What you will do >>
Lines from the listing that hold the string "agent" are what you should return.

Data records >>
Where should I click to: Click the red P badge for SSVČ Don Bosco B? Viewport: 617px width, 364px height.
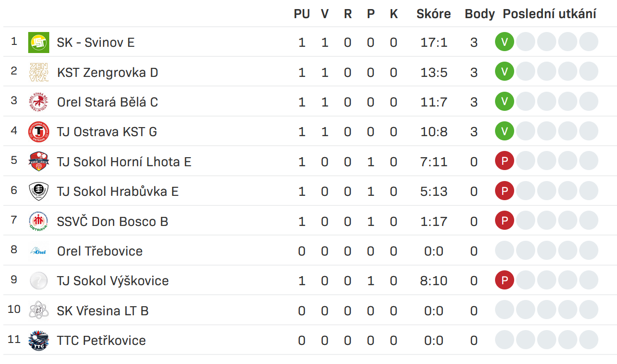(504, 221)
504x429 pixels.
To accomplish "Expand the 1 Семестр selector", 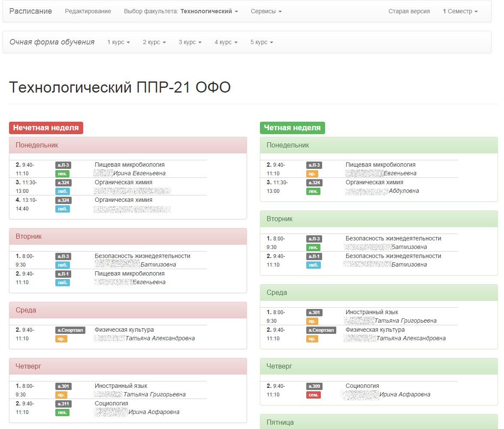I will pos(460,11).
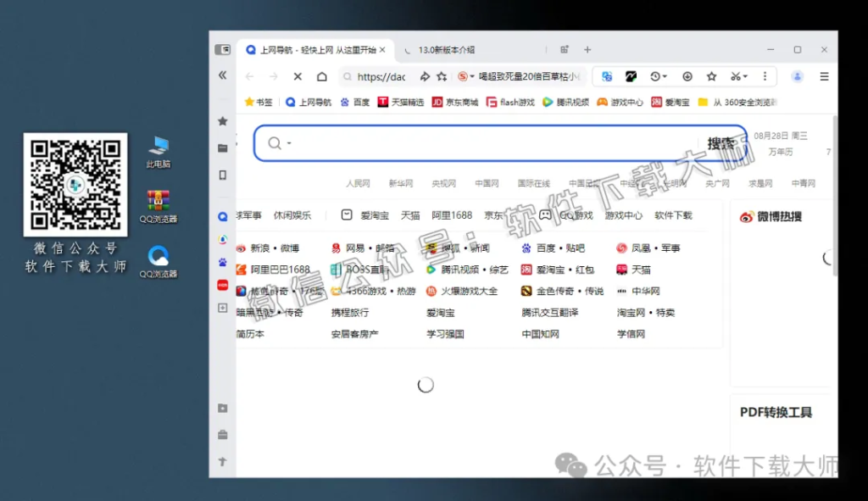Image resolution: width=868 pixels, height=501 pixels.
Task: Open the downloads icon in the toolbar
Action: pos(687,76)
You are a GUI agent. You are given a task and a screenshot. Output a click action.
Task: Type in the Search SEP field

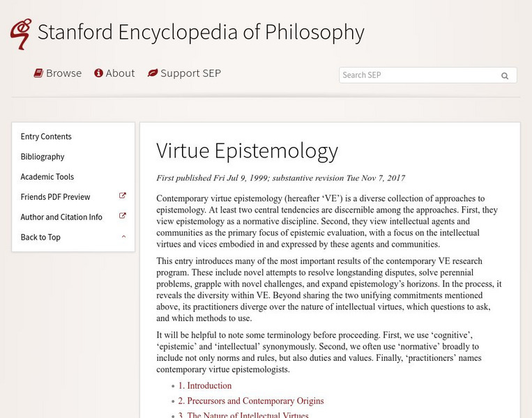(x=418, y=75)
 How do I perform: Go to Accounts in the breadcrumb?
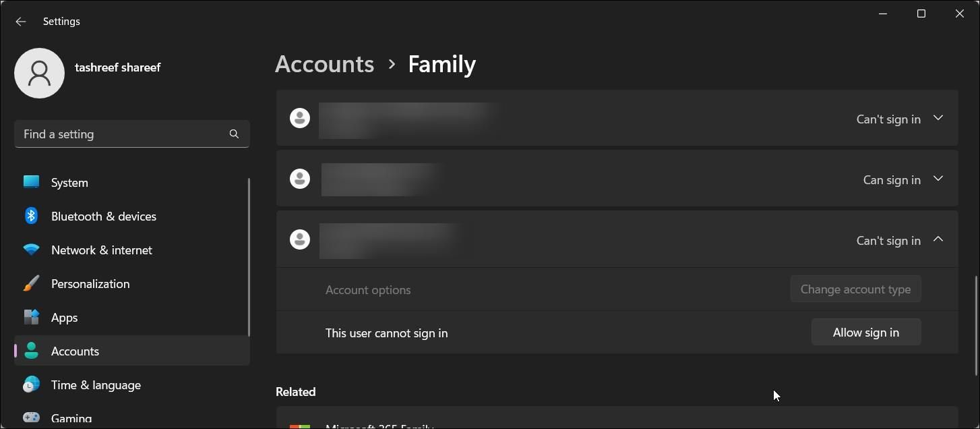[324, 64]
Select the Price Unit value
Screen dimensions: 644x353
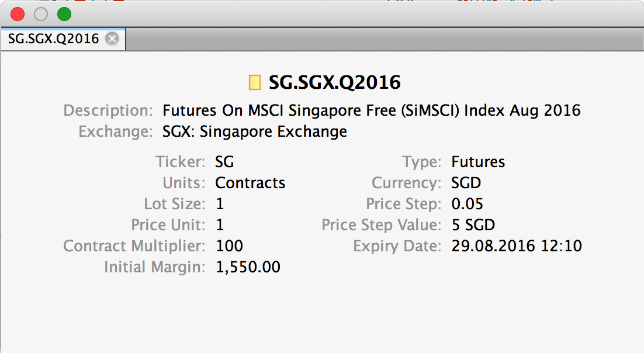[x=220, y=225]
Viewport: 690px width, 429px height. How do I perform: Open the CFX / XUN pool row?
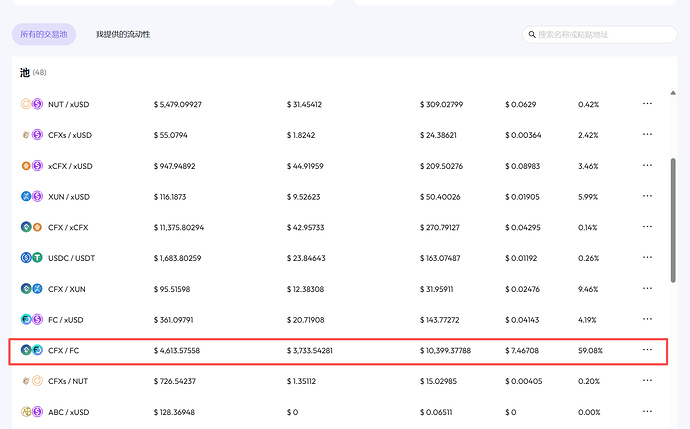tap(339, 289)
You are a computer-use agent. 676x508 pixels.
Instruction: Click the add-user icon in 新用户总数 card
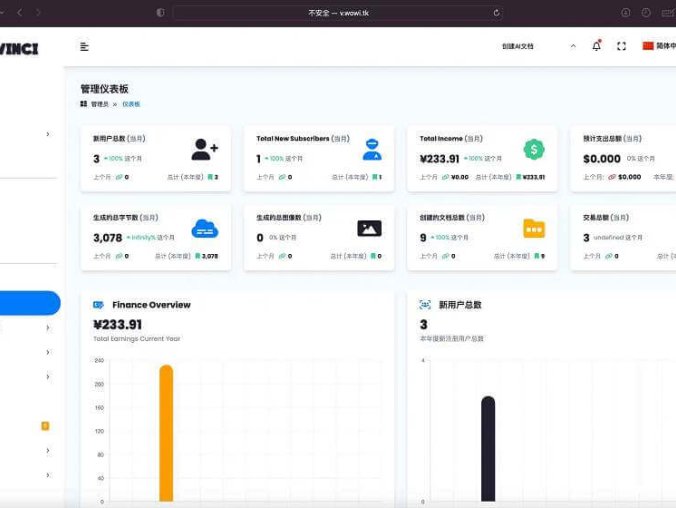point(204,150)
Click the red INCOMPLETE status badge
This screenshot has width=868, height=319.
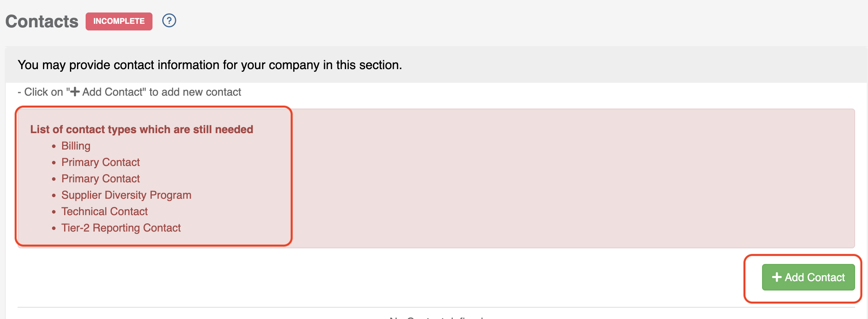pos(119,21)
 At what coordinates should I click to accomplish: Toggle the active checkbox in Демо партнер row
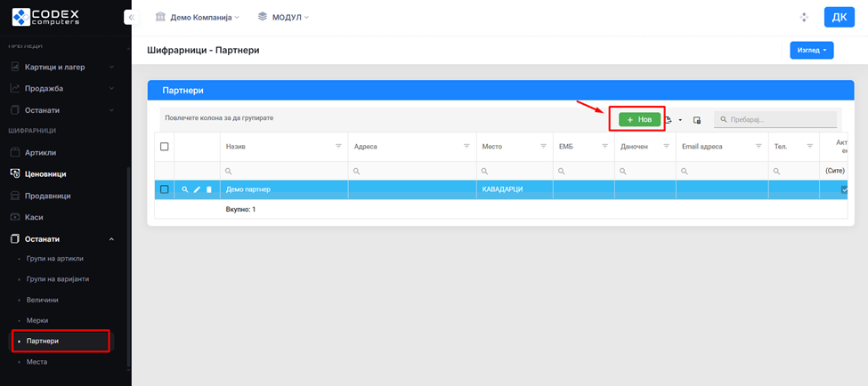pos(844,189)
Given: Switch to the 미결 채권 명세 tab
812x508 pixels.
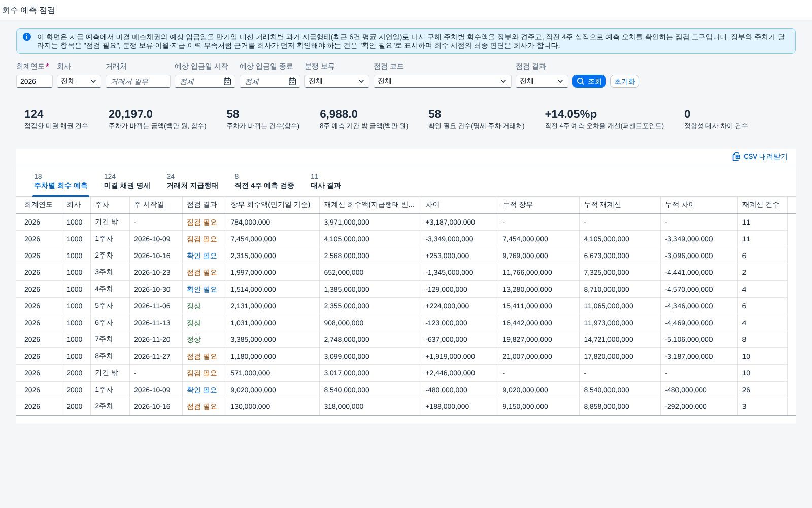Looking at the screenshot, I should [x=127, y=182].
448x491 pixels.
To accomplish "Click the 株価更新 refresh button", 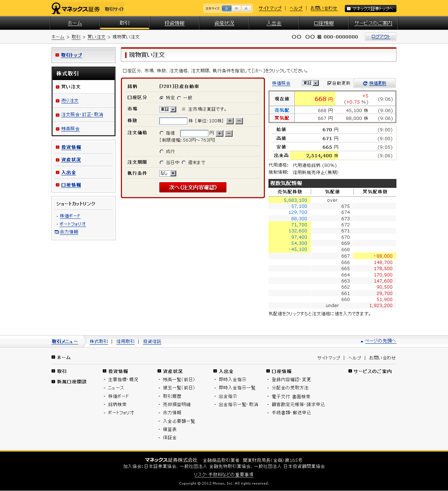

Completed task >>
You are a GUI agent. You are given a task and a screenshot. Output a click action.
You are a computer-use agent. 676x508 pixels.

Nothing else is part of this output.